Both the need and the relief have been on display in the historic civil rights city of Selma, where volunteers distributed free food to scores of people, many of whom shared rides from isolated communities just to get to the school where boxes of fruit and vegetables were available.
“When the rest of the country catches a cold, a place like the Black Belt catches the flu,” said Lydia Chatmon, who works with the Selma Center for Non-Violence and helped coordinate with the Black Belt Community Foundation on last week's donations.
Stretching from Louisiana to Virginia, the Black Belt is a crescent-shaped agricultural region first known for the colour of its soil and then for its mostly black population. It provided for much of the antebellum South's cotton economy, and remains home to many descendants of slaves.

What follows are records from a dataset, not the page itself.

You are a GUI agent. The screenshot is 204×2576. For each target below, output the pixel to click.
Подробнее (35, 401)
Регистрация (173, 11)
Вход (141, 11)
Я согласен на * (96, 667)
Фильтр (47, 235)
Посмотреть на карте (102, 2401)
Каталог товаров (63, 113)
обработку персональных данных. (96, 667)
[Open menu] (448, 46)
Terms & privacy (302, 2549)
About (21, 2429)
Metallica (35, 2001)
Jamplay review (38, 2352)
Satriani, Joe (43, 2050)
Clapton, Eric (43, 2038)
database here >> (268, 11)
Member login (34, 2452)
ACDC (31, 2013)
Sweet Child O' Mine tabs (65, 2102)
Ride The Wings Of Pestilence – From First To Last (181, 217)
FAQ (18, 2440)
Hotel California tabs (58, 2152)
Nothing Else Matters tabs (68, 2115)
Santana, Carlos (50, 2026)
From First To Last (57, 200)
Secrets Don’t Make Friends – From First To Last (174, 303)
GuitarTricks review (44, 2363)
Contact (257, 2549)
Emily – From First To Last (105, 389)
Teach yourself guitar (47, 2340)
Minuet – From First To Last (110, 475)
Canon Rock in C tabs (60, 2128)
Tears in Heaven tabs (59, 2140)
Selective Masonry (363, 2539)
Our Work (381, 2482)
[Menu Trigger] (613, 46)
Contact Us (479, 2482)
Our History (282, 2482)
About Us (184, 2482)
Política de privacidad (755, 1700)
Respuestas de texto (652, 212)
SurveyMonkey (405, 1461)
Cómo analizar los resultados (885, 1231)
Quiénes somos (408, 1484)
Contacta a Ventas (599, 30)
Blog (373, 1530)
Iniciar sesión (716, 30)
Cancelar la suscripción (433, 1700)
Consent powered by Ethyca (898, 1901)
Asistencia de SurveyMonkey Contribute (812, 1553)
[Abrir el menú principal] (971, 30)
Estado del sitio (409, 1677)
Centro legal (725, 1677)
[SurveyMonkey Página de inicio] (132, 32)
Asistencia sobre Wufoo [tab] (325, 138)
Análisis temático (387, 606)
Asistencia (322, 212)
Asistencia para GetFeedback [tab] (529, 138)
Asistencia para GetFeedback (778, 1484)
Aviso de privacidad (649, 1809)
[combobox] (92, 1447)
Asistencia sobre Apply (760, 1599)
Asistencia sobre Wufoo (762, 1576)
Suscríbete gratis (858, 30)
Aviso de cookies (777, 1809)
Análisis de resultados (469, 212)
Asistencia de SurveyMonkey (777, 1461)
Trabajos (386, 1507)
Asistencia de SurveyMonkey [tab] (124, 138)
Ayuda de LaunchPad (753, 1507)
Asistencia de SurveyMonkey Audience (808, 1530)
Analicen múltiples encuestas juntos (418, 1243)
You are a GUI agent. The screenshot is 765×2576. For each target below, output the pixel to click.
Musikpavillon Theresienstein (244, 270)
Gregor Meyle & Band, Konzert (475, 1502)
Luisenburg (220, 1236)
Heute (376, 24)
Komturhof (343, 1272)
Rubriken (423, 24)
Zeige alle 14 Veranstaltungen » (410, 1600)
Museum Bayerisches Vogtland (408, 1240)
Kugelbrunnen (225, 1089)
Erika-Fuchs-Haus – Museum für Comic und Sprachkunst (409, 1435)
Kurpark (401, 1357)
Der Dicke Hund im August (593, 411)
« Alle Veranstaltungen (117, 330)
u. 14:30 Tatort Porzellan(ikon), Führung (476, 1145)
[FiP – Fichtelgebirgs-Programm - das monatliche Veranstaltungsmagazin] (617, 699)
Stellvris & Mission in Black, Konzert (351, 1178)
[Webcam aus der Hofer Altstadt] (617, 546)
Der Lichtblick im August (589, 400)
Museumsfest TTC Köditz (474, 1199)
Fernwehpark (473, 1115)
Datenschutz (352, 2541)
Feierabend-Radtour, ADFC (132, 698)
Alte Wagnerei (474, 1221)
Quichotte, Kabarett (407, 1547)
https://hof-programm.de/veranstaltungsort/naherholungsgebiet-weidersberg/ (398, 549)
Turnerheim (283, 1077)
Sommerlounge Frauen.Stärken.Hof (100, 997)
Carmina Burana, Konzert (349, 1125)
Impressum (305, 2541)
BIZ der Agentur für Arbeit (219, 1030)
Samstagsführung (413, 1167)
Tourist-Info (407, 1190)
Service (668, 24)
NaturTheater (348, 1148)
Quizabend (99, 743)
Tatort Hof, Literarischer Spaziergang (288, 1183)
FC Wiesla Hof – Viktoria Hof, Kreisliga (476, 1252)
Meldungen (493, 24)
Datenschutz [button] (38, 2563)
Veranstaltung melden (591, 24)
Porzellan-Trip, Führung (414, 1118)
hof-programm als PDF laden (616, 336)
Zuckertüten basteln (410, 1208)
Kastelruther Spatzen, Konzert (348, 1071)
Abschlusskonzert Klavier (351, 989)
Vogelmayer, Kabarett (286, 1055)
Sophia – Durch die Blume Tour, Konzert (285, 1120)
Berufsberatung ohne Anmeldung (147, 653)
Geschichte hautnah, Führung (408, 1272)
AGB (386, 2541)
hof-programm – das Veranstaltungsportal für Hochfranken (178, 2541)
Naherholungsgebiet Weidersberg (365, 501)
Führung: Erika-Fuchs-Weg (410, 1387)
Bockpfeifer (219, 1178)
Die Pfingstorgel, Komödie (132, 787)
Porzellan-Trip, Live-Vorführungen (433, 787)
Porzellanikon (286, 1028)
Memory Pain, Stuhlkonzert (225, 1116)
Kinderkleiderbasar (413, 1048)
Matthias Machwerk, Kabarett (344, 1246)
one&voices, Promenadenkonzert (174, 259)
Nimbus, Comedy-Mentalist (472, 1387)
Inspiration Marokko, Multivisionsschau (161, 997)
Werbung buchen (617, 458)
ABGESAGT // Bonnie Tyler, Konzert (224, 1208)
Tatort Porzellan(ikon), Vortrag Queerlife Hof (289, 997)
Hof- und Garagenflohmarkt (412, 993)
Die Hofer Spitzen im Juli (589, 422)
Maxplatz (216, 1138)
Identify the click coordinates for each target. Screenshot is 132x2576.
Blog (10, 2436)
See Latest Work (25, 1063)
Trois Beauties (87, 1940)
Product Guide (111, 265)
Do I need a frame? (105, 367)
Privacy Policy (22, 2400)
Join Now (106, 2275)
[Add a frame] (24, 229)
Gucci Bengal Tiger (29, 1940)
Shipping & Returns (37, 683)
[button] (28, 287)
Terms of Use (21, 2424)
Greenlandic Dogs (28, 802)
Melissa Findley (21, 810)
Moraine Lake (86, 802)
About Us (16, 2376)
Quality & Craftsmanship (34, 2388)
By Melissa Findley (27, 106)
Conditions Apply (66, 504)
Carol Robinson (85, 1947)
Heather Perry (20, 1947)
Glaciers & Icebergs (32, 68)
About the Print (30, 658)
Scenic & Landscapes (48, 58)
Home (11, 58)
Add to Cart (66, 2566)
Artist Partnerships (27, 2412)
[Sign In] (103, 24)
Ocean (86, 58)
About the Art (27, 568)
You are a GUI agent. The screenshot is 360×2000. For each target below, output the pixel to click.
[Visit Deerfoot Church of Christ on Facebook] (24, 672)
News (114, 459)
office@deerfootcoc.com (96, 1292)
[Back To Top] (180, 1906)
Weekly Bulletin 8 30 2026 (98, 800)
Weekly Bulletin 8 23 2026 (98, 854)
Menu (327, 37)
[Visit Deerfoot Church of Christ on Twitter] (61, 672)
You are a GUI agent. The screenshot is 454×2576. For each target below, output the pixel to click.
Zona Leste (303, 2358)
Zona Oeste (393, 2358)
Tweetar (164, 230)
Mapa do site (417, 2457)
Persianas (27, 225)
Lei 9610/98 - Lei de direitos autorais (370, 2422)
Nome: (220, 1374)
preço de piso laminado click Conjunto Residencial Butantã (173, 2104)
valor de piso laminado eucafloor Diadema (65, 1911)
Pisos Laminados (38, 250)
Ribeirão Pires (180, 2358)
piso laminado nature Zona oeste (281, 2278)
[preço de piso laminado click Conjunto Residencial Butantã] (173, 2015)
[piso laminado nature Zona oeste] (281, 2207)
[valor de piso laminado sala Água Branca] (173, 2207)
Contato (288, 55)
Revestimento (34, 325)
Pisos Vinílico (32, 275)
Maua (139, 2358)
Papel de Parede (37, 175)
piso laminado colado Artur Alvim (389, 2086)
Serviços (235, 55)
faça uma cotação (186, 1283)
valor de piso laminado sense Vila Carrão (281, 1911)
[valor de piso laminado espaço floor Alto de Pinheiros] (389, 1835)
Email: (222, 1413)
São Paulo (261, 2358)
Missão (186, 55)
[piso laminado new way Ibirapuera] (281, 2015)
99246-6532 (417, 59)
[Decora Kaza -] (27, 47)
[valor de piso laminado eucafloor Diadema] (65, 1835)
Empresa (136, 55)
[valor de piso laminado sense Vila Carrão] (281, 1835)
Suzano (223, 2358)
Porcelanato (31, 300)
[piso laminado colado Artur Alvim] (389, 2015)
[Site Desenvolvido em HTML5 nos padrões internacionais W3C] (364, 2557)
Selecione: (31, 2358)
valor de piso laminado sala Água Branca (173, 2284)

With relatively little industry and a declining population, poverty remains a constant problem.
Now the virus that causes COVID-19, which is killing US blacks in disproportionately large numbers, has taken hold as well.
Black Belt counties have eight of the nine worst infection rates in Alabama, where more than 21,600 have tested positive for the virus, and more than 730 have died. The area also took the hardest hit from unemployment during the economic shutdown, with eight Black Belt counties having jobless rates near or above 20per cent.
And now that Alabama Governor Kay Ivey has allowed businesses and many entertainment venues to reopen in a bid to stimulate the economy, worrying public health officials, cases of COVID-19 and hospitalisations have held steady or increased in the state.